Valerian Root (Valeriana officinalis L)
Indications and Efficacy
Valerian is a flowering plant found in the northern hemisphere. It was primarily used in Persian culture and has been written about in the literature since the 16th century. It has numerous uses, including perfumes, sedation, as an anxiolytic, for pain relief, as an anticonvulsant, for insomnia, and migraines. Valerian contains aleuronic acid which is a modulator of GABAA receptors and isoval- trate, an agonist for adenosine A1 receptor sites.
Valerian is found in many vitamin or health food stores where the extract of the root is sold in the form of capsules. It is generally touted as a treatment for insomnia.
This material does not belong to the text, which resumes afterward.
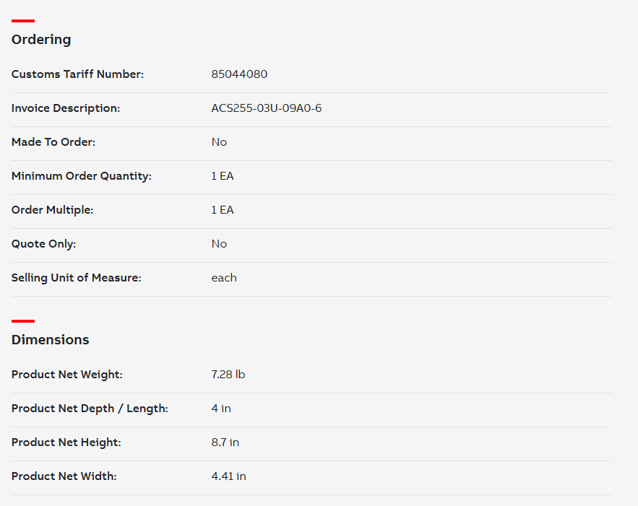Click the 4.41 in width value
638x506 pixels.
click(x=228, y=476)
Obsessive Compulsive Disorder. Valerian root appeared to be a potentially effective treatment in a double-blind trial of 31 adults with OCD. The study found that a significantly higher proportion of the valerian root-treated group experienced symptom reduction compared to the placebo group following 8-weeks of treatment. The study found that those taking valerian root separated significantly from placebo after 4 weeks of treatment.
Initiation and Ongoing Treatment
The study for OCD gradually increased doses over a few weeks and gave valerian throughout the day. Due to the sedating properties of valerian root, it may be wiser to take the total amount approximately 30 minutes before bed. The dose used in the OCD study was 750mg. For insomnia, valerian root is usually used anywhere from 400mg to 900mg each day.
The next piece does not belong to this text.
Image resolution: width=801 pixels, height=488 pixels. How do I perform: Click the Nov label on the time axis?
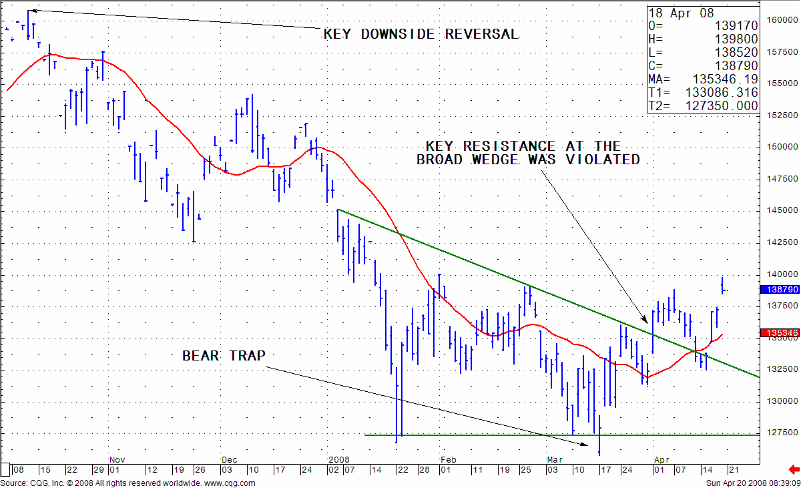click(x=117, y=460)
Full treatment effect may not be realized until at least week 4 of treatment.
Risks and Side Effects
Side effects are generally mild in severity. The most common side effects reported with valerian root treatment include somnolence, insomnia, nausea, dry mouth, constipation, headache, and irritability. Patients should be advised to visit an emergency room for symptoms suggestive of anaphylactoid reactions.
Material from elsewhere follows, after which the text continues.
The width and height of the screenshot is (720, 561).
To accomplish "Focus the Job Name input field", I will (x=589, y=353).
Pregnancy/breast-feeding A limited amount of information is available regarding the use of valerian root in pregnancy or breast-feeding women. As such, treatment with valerian root is not recommended in this population.
Surgery. Valerian root has been known to depress the central nervous system. As such, individuals scheduled for surgical intervention should stop taking valerian root at least 3 weeks prior to surgery.